The first order approximations of the four roots of this quartic equation can be found by allowing the equation to degenerate in two different ways. You already figured out the first one: simply setting $\epsilon=0$ yields the quadratic equation $z^2+1=0$, whose two roots $r_1,r_2=\pm i$ are the first order approximations you already found.

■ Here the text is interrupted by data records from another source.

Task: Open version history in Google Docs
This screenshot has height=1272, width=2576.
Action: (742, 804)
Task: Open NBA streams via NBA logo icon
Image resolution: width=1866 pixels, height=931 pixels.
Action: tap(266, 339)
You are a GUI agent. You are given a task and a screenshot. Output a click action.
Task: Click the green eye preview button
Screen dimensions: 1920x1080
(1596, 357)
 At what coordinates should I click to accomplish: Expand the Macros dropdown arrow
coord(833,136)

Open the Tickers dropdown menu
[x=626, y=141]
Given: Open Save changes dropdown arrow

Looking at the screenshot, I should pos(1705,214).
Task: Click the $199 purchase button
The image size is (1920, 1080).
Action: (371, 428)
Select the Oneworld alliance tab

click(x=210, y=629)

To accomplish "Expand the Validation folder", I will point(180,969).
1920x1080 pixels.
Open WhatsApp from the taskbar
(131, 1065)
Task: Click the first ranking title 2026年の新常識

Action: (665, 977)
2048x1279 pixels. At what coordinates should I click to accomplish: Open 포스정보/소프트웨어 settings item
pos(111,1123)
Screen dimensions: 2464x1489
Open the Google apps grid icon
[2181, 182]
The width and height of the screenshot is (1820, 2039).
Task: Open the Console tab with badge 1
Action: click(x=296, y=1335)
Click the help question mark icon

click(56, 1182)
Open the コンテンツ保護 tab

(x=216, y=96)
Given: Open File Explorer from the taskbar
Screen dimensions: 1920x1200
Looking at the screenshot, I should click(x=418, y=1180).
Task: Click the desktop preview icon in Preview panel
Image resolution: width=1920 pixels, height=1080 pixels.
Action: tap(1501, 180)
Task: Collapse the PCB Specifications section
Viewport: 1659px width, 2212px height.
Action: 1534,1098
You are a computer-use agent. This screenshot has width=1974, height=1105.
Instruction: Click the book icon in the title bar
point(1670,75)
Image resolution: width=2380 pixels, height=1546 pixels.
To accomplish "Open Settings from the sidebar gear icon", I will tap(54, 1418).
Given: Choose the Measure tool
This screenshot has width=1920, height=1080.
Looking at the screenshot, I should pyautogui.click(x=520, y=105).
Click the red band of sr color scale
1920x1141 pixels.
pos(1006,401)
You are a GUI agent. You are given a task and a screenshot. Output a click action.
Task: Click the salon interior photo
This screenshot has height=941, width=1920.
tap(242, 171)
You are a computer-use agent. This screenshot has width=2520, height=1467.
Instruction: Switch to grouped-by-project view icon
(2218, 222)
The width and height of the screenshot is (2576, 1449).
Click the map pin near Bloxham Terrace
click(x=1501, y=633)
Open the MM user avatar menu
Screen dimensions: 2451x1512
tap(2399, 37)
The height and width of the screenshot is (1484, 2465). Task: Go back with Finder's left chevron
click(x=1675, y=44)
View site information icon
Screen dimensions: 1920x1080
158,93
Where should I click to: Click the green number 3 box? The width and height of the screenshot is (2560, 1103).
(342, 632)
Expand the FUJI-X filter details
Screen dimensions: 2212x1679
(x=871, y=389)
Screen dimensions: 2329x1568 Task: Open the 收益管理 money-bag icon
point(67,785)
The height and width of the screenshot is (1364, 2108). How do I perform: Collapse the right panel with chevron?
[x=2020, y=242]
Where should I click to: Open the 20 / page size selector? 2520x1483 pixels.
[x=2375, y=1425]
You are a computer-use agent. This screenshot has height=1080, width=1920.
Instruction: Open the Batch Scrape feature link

However, there is another way to degenerate the quartic that you didn't use. Namely, change variables to $x=\epsilon z$ (this scaling makes sense if we are searching for roots of order $\epsilon^{-1}$) yielding the equation $$ (x/\epsilon)^2(1-x+x^2)+1=0, $$ or equivalently $$ 1-x+x^2+\epsilon^2 x^{-2}=0 $$ (the division is valid since $x=0$ is not a root). Setting $\epsilon$ to $0$ yields the second degeneration $$ 1-x+x^2=0,\qquad x=\frac{1\pm i\sqrt{3}}{2} $$ by the quadratic formula. Since $z=x/\epsilon$ we obtain the first order expressions for the other two roots, $$ r_3,r_4=\frac{1\pm i\sqrt{3}}{2\epsilon}. $$ It is interesting to note that $r_1,r_2$ are a conjugate pair of $4^{th}$ roots of unity, whereas $r_3,r_4$ are a conjugate pair of $6^{th}$ roots of unity (rescaled by $\epsilon^{-1}$).